**Problem statement:** Give every entry again, word for word.

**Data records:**
%%
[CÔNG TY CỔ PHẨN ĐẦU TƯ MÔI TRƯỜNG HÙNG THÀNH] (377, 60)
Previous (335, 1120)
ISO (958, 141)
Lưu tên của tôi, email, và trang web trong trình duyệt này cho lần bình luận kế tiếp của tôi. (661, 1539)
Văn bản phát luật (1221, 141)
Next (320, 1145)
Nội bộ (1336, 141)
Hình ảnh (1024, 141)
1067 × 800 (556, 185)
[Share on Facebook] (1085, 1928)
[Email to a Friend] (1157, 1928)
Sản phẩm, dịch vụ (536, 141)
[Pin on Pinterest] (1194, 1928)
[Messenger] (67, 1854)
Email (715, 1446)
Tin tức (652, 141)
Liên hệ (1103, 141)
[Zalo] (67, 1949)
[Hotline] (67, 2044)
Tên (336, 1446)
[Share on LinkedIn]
%%
**Expected output:**
[CÔNG TY CỔ PHẨN ĐẦU TƯ MÔI TRƯỜNG HÙNG THÀNH] (377, 60)
Previous (335, 1120)
ISO (958, 141)
Lưu tên của tôi, email, và trang web trong trình duyệt này cho lần bình luận kế tiếp của tôi. (661, 1539)
Văn bản phát luật (1221, 141)
Next (320, 1145)
Nội bộ (1336, 141)
Hình ảnh (1024, 141)
1067 × 800 (556, 185)
[Share on Facebook] (1085, 1928)
[Email to a Friend] (1157, 1928)
Sản phẩm, dịch vụ (536, 141)
[Pin on Pinterest] (1194, 1928)
[Messenger] (67, 1854)
Email (715, 1446)
Tin tức (652, 141)
Liên hệ (1103, 141)
[Zalo] (67, 1949)
[Hotline] (67, 2044)
Tên (336, 1446)
[Share on LinkedIn]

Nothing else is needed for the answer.